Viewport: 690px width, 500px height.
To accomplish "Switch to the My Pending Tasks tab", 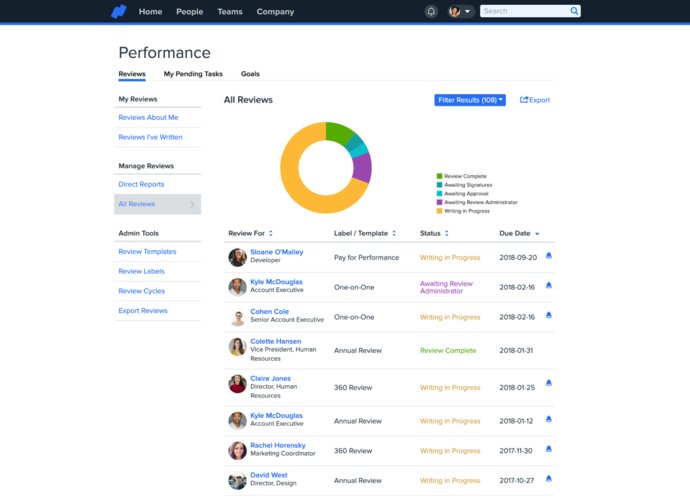I will click(193, 74).
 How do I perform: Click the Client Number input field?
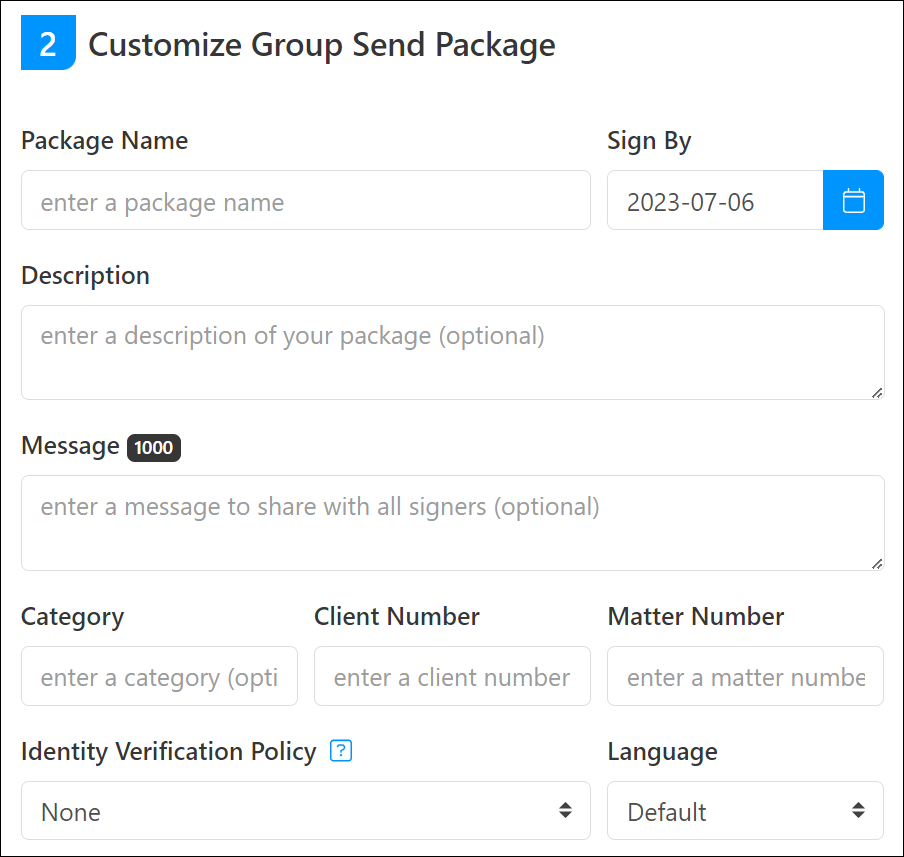point(452,676)
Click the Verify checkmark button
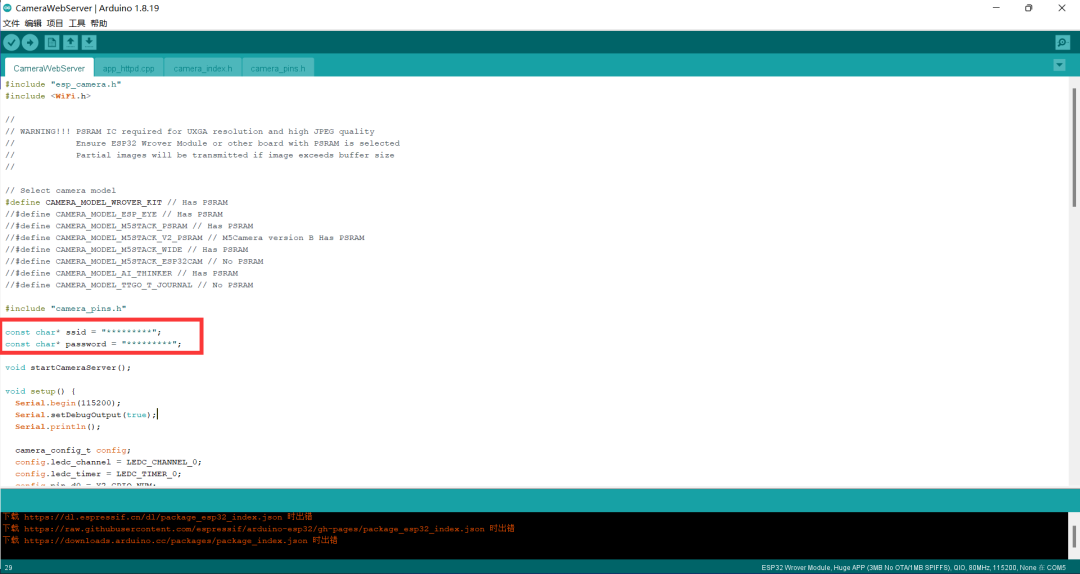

──────────────────────────────

* About this exercise: Excluding the pictures, write out exactly the lines from the line that contains "How do I perform: Click" through the end of the records.

* Response area:
 How do I perform: Click the Client Number input field?
point(452,676)
Click the Verify checkmark button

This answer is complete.